▶ [What is needed] Please go line by line and repeat the data below exactly, with no images.

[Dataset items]
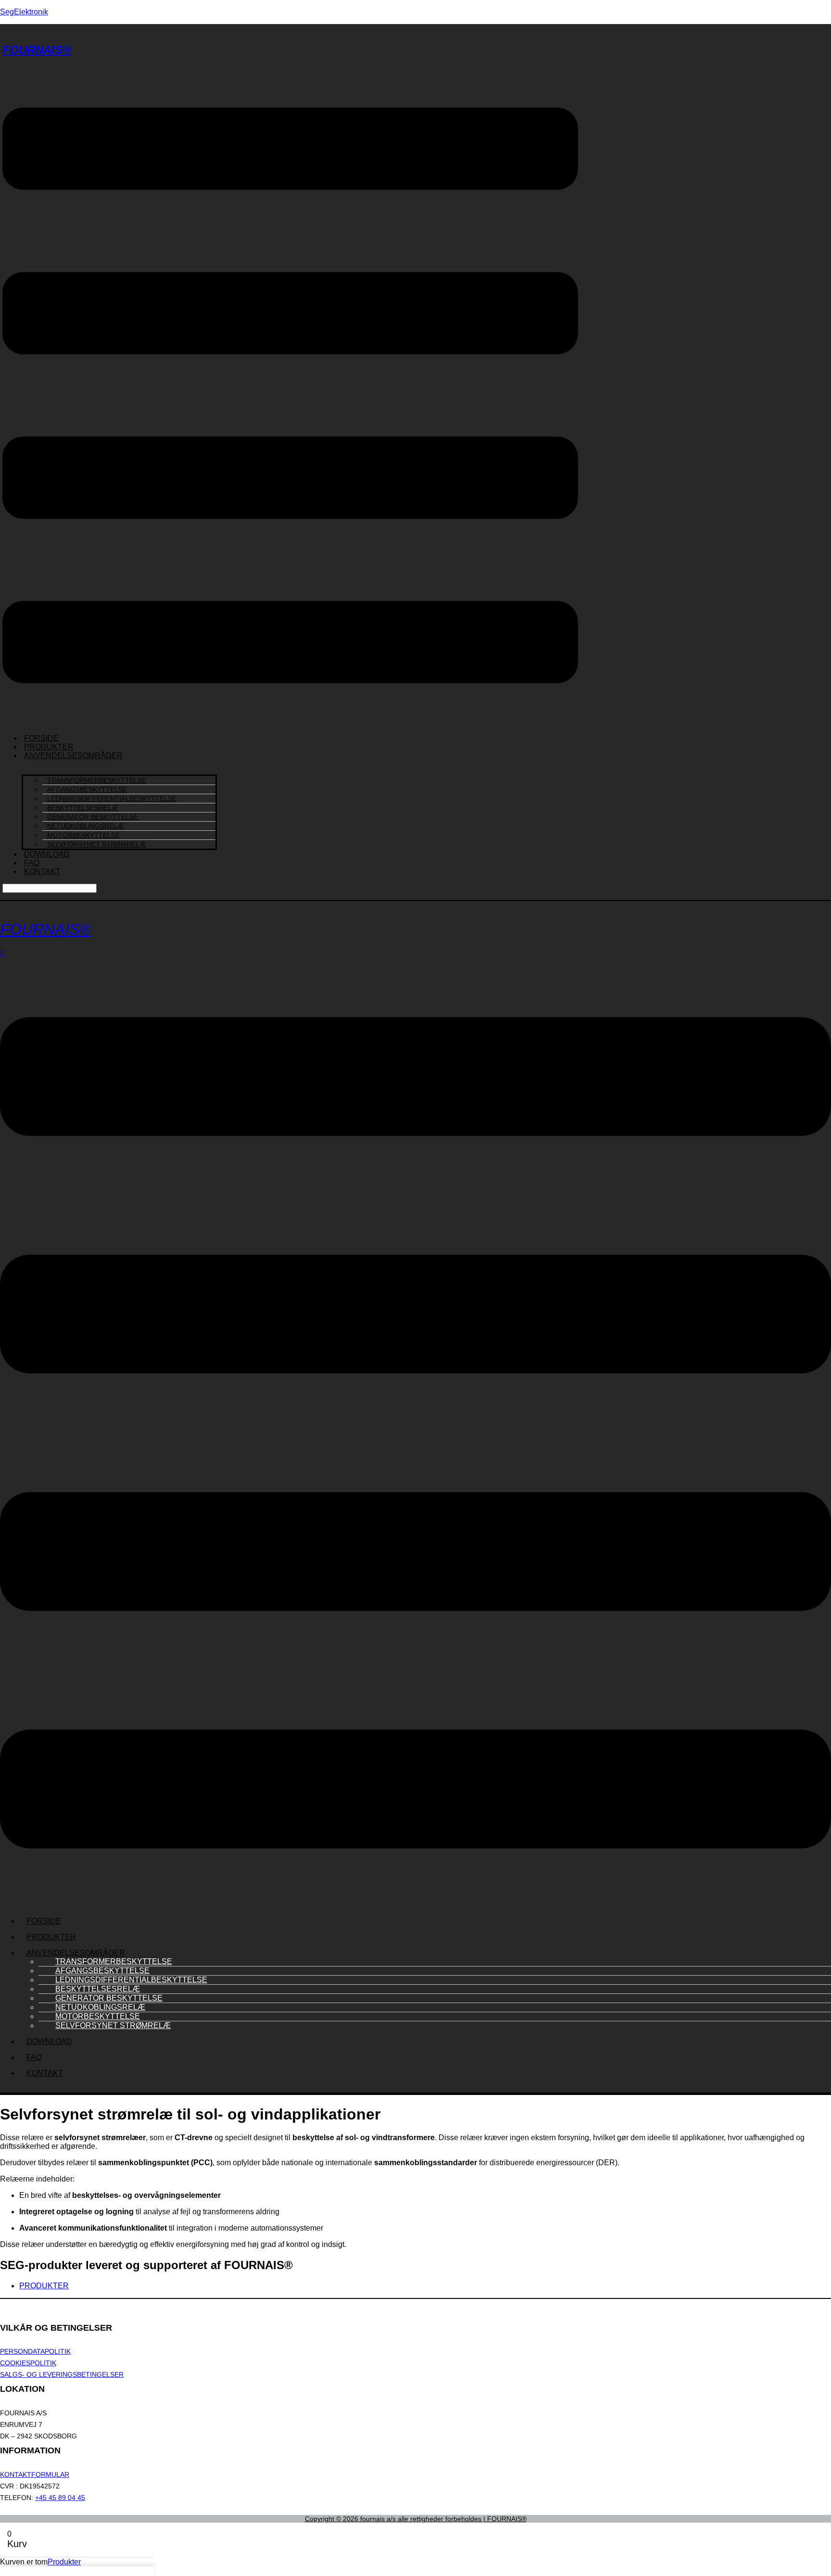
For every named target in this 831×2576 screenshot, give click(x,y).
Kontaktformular (34, 2474)
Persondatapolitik (35, 2351)
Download (47, 854)
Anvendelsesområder (73, 755)
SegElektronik (24, 12)
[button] (290, 396)
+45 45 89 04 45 (60, 2497)
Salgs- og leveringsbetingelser (62, 2374)
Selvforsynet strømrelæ (96, 844)
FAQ (34, 2057)
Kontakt (42, 871)
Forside (43, 1921)
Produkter (51, 1937)
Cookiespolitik (28, 2363)
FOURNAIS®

▶ [Solution to this task]
For every named target in this 831×2576 screenshot, give click(x,y).
Kontaktformular (34, 2474)
Persondatapolitik (35, 2351)
Download (47, 854)
Anvendelsesområder (73, 755)
SegElektronik (24, 12)
[button] (290, 396)
+45 45 89 04 45 (60, 2497)
Salgs- og leveringsbetingelser (62, 2374)
Selvforsynet strømrelæ (96, 844)
FAQ (34, 2057)
Kontakt (42, 871)
Forside (43, 1921)
Produkter (51, 1937)
Cookiespolitik (28, 2363)
FOURNAIS®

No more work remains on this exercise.